There are some reasons that may be responsible for the heterogeneity of influenza infection at a precise scale in Yinchuan, we first carried out a spatial regression model to capture the spatial correlation between the vaccine coverage and influenza incidence, as shown in Table S6 in supplementary material, including the Spatial Lag Model (SLM), Spatial Error Model (SEM), and Spatial Dubin Model (SDM). However, due to the results of Lagrange Multiplier (LM) tests being non-significant (P > 0.05), we subsequently conducted an Ordinary Least Squares (OLS) regression analysis and found that vaccine coverage was significantly negatively associated with influenza incidence (β = −1.3558, P < 0.05), which implied that vaccination may be an effective protective measure to reduce influenza incidence, see Table S7 for more details.

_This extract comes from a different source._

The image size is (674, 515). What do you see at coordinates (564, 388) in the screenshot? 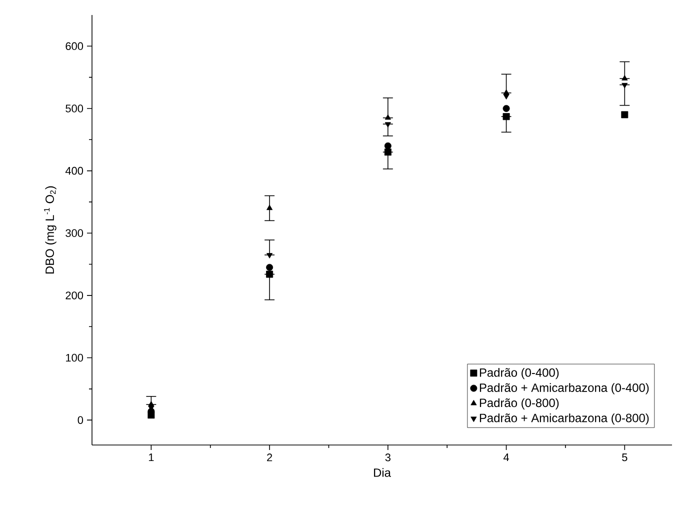
I see `legend-label: Padrão + Amicarbazona (0-400)` at bounding box center [564, 388].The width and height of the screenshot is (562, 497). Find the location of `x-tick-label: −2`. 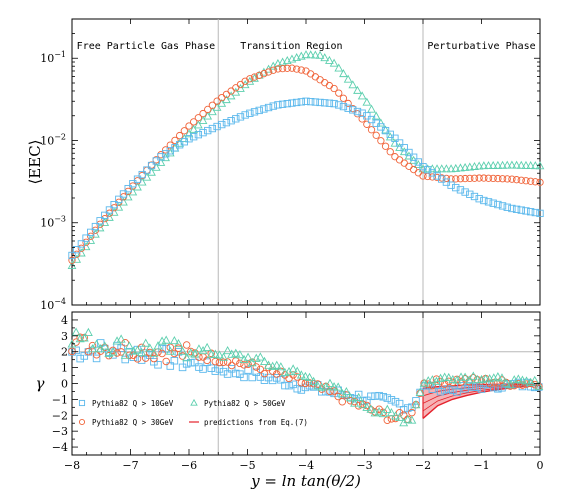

Our results have important implications for the planning and optimization of immunization programs and healthcare provision at a finer scale. However, this study also has some limitations. First, we found that the number of vaccinations is associated with the incidence of influenza in Yinchuan City, however, due to the limited data source of economic factors, medical and health resources, etc. at the township scale, more influencing factors of the spatiotemporal variations of influenza at the township should be performed quantificationally. Second, the data of analysis sourced from the surveillance system, misdiagnosis, and misreporting are unavoidable because it is difficult to distinguish influenza from other respiratory viruses without laboratory testing22. Third, as mentioned above, health behavior and awareness of residents is one of the effective ways to prevent influenza, thus, carrying out fine-scale spatiotemporal surveillance results are more targeted and geographically precise. Fourth, prevention is more cost-effective than treatment. So more accurate disease monitoring and reporting enable local health authorities to swiftly identify and respond to potential outbreaks, which can mitigate these impacts and reduce their impact on the local economy. It also can guide the precise allocation and deployment of medical resources, enhancing the effectiveness of medical services and reducing unnecessary costs.

Conclusions

The study described the epidemiological characteristics of influenza and detected hotspot regions at the township level in Yinchuan, Ningxia, from 2012 to 2022. The tendency of influenza in Yinchuan consisted of three stages: increased from 2012 to the first peak in 2019 (32.62/100,000) with a slight decrease in 2016; during 2019 and 2020, the trend was downwards; then it increased sharply again and reached another peak in 2022, with the incidence of 33.96/100,000. Influenza in Yinchuan displayed an unimodal mode within 1 year, with the peak appearing from December to March. The Joinpoint regression analysis found that there were three turning points from January 2012 to December 2022, namely January 2020, April 2020, and February 2022. The children under ten displayed an upward trend and were statistically significant. The trend surface analysis indicated that there was a shifting trend from northern to central and southern. Global auto-correlation analysis and spatiotemporal scan statistics found that the distribution of influenza presented a significant positive spatial auto-correlation at the township level and four high-incidence clusters of influenza were detected in Yinchuan. Different measures for different regions should be guaranteed for effective prevention strategies such as vaccination and health resource allocation.